Courageous photographer James Dunn has asked the people of Merseyside to keep him in their prayers as he undergoes an amputation today.
James, 24, from Whiston, recently launched a £500,000 campaign to help find a cure for his deadly skin condition – and, shortly afterwards, revealed he was battling cancer again.

Now he explains: “After the last operation in November everything was going so well. The tumour on my left hand had been removed and I’d been given the all clear. Then three weeks into recovery I found a few suspicious growths on my hand. Another biopsy confirmed that it was cancer.

“I suppose the real reason I want this doing is because I want to get back to LIVING life. I love my trips abroad and my photography but for the last five months I’ve been stuck in hospitals. All I want is a break. A break from ‘the big C’ so that I can continue crossing things off my bucket list.”
James has Epidermolysis Bullosa (EB), a group of genetic skin conditions which cause the skin to blister and tear at the slightest touch – sufferers of EB are sometimes referred to as having “butterfly skin” due to their layers of skin often being as fragile as the wings of a butterfly.

James, meanwhile, is determined to raise as much money as possible for the #FightEB Appeal.
Late last year he said: “Time has probably run out for me, but I want every other person being born into this world with EB to get to their 24th birthday and know they have another 30 or 40 years ahead of them – not like me, getting to my 24th birthday and knowing it might be one of my last.”
Though he added: “I am too young to pass away with this condition and I don’t want to. I want to fight and beat EB.”

THE DATA:
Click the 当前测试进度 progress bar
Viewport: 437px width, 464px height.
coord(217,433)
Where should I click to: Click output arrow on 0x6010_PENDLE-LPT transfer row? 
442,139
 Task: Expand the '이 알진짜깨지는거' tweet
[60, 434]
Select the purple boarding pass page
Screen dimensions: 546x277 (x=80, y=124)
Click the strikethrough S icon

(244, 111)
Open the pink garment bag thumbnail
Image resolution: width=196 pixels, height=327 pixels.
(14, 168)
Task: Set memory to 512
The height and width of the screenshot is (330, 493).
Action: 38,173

--

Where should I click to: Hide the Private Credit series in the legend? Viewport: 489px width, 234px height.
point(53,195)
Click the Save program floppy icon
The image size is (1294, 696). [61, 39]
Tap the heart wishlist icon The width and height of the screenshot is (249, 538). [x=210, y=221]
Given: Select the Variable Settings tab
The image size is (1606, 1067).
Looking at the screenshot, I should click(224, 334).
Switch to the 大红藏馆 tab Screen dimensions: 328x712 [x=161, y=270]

REQUIRED TASKS:
**1.** According to the article about James Dunn, how much money did his recent campaign aim to raise?
**2.** Translate this sentence from the article about James Dunn into Spanish: "The tumour on my left hand had been removed and I’d been given the all clear."
**3.** Duplicate the article about James Dunn word for word from "James has Epidermolysis" to "the #FightEB Appeal.".
Use only the article about James Dunn.

ANSWERS BY ITEM NUMBER:
**1.** £500,000

**2.** Me habían extirpado el tumor de la mano izquierda y me habían declarado libre de cáncer.

**3.**
James has Epidermolysis Bullosa (EB), a group of genetic skin conditions which cause the skin to blister and tear at the slightest touch – sufferers of EB are sometimes referred to as having “butterfly skin” due to their layers of skin often being as fragile as the wings of a butterfly.

James, meanwhile, is determined to raise as much money as possible for the #FightEB Appeal.